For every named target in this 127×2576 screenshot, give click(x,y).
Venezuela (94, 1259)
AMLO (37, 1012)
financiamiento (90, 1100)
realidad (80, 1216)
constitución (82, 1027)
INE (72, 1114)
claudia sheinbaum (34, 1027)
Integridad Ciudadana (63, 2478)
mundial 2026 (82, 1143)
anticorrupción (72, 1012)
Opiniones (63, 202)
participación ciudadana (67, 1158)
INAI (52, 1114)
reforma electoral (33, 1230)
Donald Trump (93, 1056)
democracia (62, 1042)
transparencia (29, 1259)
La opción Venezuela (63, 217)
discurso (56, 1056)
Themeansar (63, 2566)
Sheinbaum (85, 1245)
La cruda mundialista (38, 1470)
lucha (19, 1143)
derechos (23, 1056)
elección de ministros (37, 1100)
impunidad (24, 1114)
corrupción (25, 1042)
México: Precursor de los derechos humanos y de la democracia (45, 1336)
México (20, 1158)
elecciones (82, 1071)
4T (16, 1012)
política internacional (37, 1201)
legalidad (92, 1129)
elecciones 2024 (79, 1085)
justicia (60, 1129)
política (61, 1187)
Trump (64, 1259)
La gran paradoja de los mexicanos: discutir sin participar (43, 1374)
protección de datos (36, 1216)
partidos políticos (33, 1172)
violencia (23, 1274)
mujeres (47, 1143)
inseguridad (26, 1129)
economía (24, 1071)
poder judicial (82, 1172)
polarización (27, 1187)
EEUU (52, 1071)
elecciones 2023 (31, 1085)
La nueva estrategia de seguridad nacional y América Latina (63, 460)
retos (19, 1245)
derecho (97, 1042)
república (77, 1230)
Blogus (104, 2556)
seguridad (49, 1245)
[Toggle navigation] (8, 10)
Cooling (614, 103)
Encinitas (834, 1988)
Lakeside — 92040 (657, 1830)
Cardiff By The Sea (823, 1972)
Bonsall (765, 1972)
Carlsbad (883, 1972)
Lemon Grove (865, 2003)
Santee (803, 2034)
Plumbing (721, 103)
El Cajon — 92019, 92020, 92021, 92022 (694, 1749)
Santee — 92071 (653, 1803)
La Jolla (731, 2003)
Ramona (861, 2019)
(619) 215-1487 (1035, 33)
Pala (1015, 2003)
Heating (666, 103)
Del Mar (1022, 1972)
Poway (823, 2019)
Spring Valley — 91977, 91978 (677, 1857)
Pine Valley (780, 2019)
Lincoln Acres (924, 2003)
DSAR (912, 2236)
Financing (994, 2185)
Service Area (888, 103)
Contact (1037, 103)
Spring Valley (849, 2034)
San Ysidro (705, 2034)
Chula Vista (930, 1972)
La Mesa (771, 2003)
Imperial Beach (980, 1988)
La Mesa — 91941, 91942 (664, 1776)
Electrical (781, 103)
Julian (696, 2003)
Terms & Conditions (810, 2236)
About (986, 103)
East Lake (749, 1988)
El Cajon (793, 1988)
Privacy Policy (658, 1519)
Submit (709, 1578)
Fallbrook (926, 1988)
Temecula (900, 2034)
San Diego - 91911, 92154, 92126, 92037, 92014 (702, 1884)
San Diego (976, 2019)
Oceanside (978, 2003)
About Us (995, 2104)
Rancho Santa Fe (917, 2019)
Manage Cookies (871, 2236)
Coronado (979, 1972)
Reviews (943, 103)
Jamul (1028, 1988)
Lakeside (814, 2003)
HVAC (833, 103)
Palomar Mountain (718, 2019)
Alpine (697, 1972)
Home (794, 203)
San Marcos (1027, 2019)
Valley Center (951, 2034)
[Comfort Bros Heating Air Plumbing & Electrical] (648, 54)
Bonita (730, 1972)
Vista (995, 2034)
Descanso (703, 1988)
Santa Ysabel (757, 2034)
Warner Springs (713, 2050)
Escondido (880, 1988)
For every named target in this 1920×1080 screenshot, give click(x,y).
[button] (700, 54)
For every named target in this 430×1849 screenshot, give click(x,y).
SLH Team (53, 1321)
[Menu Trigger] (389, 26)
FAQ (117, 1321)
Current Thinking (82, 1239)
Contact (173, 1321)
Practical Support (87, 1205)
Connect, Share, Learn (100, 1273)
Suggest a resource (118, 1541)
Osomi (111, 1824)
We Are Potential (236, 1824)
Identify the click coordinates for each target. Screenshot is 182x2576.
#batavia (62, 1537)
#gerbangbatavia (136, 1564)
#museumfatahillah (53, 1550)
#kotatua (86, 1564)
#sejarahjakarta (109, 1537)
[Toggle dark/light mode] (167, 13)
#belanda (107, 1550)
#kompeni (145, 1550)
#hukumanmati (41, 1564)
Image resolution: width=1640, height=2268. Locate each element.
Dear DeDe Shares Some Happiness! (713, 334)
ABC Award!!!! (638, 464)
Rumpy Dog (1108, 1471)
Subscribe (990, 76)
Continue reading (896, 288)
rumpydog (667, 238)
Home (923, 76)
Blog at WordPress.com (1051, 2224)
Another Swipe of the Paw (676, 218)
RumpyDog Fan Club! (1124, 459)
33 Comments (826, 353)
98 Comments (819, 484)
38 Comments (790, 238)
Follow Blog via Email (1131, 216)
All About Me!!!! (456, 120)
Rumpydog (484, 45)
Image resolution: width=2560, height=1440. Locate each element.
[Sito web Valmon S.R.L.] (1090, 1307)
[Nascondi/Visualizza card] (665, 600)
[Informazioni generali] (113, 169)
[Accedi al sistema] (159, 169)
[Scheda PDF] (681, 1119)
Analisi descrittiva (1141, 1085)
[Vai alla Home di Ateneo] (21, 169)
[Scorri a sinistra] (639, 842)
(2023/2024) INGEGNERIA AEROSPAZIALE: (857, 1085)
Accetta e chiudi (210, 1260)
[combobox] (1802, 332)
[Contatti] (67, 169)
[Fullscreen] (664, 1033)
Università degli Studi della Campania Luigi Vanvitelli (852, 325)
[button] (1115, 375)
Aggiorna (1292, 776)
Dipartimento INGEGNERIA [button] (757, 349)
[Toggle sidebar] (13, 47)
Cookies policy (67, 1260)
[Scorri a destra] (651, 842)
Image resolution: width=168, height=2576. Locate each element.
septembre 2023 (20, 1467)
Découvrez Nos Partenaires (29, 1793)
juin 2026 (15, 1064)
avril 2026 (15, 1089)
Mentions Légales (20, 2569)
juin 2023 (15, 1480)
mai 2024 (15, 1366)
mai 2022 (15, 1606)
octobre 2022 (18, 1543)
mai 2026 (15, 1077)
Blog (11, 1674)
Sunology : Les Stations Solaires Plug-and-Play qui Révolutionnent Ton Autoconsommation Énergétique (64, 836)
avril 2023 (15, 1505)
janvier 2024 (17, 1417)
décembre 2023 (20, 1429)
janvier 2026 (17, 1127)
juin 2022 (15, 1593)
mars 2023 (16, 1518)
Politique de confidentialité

□ □ □ □

**Work task:** Write the records out again. Each one must match exactly.

**Expected answer:**
For every named target in this 127×2576 screenshot, give click(x,y).
Venezuela (94, 1259)
AMLO (37, 1012)
financiamiento (90, 1100)
realidad (80, 1216)
constitución (82, 1027)
INE (72, 1114)
claudia sheinbaum (34, 1027)
Integridad Ciudadana (63, 2478)
mundial 2026 (82, 1143)
anticorrupción (72, 1012)
Opiniones (63, 202)
participación ciudadana (67, 1158)
INAI (52, 1114)
reforma electoral (33, 1230)
Donald Trump (93, 1056)
democracia (62, 1042)
transparencia (29, 1259)
La opción Venezuela (63, 217)
discurso (56, 1056)
Themeansar (63, 2566)
Sheinbaum (85, 1245)
La cruda mundialista (38, 1470)
lucha (19, 1143)
derechos (23, 1056)
elección de ministros (37, 1100)
impunidad (24, 1114)
corrupción (25, 1042)
México: Precursor de los derechos humanos y de la democracia (45, 1336)
México (20, 1158)
elecciones (82, 1071)
4T (16, 1012)
política internacional (37, 1201)
legalidad (92, 1129)
elecciones 2024 (79, 1085)
justicia (60, 1129)
política (61, 1187)
Trump (64, 1259)
La gran paradoja de los mexicanos: discutir sin participar (43, 1374)
protección de datos (36, 1216)
partidos políticos (33, 1172)
violencia (23, 1274)
mujeres (47, 1143)
inseguridad (26, 1129)
economía (24, 1071)
poder judicial (82, 1172)
polarización (27, 1187)
EEUU (52, 1071)
elecciones 2023 (31, 1085)
La nueva estrategia de seguridad nacional y América Latina (63, 460)
retos (19, 1245)
derecho (97, 1042)
república (77, 1230)
Blogus (104, 2556)
seguridad (49, 1245)
[Toggle navigation] (8, 10)
Cooling (614, 103)
Encinitas (834, 1988)
Lakeside — 92040 (657, 1830)
Cardiff By The Sea (823, 1972)
Bonsall (765, 1972)
Carlsbad (883, 1972)
Lemon Grove (865, 2003)
Santee (803, 2034)
Plumbing (721, 103)
El Cajon — 92019, 92020, 92021, 92022 (694, 1749)
Santee — 92071 (653, 1803)
La Jolla (731, 2003)
Ramona (861, 2019)
(619) 215-1487 (1035, 33)
Pala (1015, 2003)
Heating (666, 103)
Del Mar (1022, 1972)
Poway (823, 2019)
Spring Valley — 91977, 91978 (677, 1857)
Pine Valley (780, 2019)
Lincoln Acres (924, 2003)
DSAR (912, 2236)
Financing (994, 2185)
Service Area (888, 103)
Contact (1037, 103)
Spring Valley (849, 2034)
San Ysidro (705, 2034)
Chula Vista (930, 1972)
La Mesa (771, 2003)
Imperial Beach (980, 1988)
La Mesa — 91941, 91942 (664, 1776)
Electrical (781, 103)
Julian (696, 2003)
Terms & Conditions (810, 2236)
About (986, 103)
East Lake (749, 1988)
El Cajon (793, 1988)
Privacy Policy (658, 1519)
Submit (709, 1578)
Fallbrook (926, 1988)
Temecula (900, 2034)
San Diego - 91911, 92154, 92126, 92037, 92014 (702, 1884)
San Diego (976, 2019)
Oceanside (978, 2003)
About Us (995, 2104)
Rancho Santa Fe (917, 2019)
Manage Cookies (871, 2236)
Coronado (979, 1972)
Reviews (943, 103)
Jamul (1028, 1988)
Lakeside (814, 2003)
HVAC (833, 103)
Palomar Mountain (718, 2019)
Alpine (697, 1972)
Home (794, 203)
San Marcos (1027, 2019)
Valley Center (951, 2034)
[Comfort Bros Heating Air Plumbing & Electrical] (648, 54)
Bonita (730, 1972)
Vista (995, 2034)
Descanso (703, 1988)
Santa Ysabel (757, 2034)
Warner Springs (713, 2050)
Escondido (880, 1988)
For every named target in this 1920×1080 screenshot, give click(x,y).
[button] (700, 54)
For every named target in this 430×1849 screenshot, give click(x,y).
SLH Team (53, 1321)
[Menu Trigger] (389, 26)
FAQ (117, 1321)
Current Thinking (82, 1239)
Contact (173, 1321)
Practical Support (87, 1205)
Connect, Share, Learn (100, 1273)
Suggest a resource (118, 1541)
Osomi (111, 1824)
We Are Potential (236, 1824)
Identify the click coordinates for each target. Screenshot is 182x2576.
#batavia (62, 1537)
#gerbangbatavia (136, 1564)
#museumfatahillah (53, 1550)
#kotatua (86, 1564)
#sejarahjakarta (109, 1537)
[Toggle dark/light mode] (167, 13)
#belanda (107, 1550)
#kompeni (145, 1550)
#hukumanmati (41, 1564)
Image resolution: width=1640, height=2268. Locate each element.
Dear DeDe Shares Some Happiness! (713, 334)
ABC Award!!!! (638, 464)
Rumpy Dog (1108, 1471)
Subscribe (990, 76)
Continue reading (896, 288)
rumpydog (667, 238)
Home (923, 76)
Blog at WordPress.com (1051, 2224)
Another Swipe of the Paw (676, 218)
RumpyDog Fan Club! (1124, 459)
33 Comments (826, 353)
98 Comments (819, 484)
38 Comments (790, 238)
Follow Blog via Email (1131, 216)
All About Me!!!! (456, 120)
Rumpydog (484, 45)
Image resolution: width=2560, height=1440. Locate each element.
[Sito web Valmon S.R.L.] (1090, 1307)
[Nascondi/Visualizza card] (665, 600)
[Informazioni generali] (113, 169)
[Accedi al sistema] (159, 169)
[Scheda PDF] (681, 1119)
Analisi descrittiva (1141, 1085)
[Vai alla Home di Ateneo] (21, 169)
[Scorri a sinistra] (639, 842)
(2023/2024) INGEGNERIA AEROSPAZIALE: (857, 1085)
Accetta e chiudi (210, 1260)
[combobox] (1802, 332)
[Contatti] (67, 169)
[Fullscreen] (664, 1033)
Università degli Studi della Campania Luigi Vanvitelli (852, 325)
[button] (1115, 375)
Aggiorna (1292, 776)
Dipartimento INGEGNERIA [button] (757, 349)
[Toggle sidebar] (13, 47)
Cookies policy (67, 1260)
[Scorri a destra] (651, 842)
Image resolution: width=168, height=2576. Locate each element.
septembre 2023 (20, 1467)
Découvrez Nos Partenaires (29, 1793)
juin 2026 (15, 1064)
avril 2026 (15, 1089)
Mentions Légales (20, 2569)
juin 2023 (15, 1480)
mai 2024 (15, 1366)
mai 2022 (15, 1606)
octobre 2022 (18, 1543)
mai 2026 (15, 1077)
Blog (11, 1674)
Sunology : Les Stations Solaires Plug-and-Play qui Révolutionnent Ton Autoconsommation Énergétique (64, 836)
avril 2023 (15, 1505)
janvier 2024 (17, 1417)
décembre 2023 (20, 1429)
janvier 2026 (17, 1127)
juin 2022 (15, 1593)
mars 2023 (16, 1518)
Politique de confidentialité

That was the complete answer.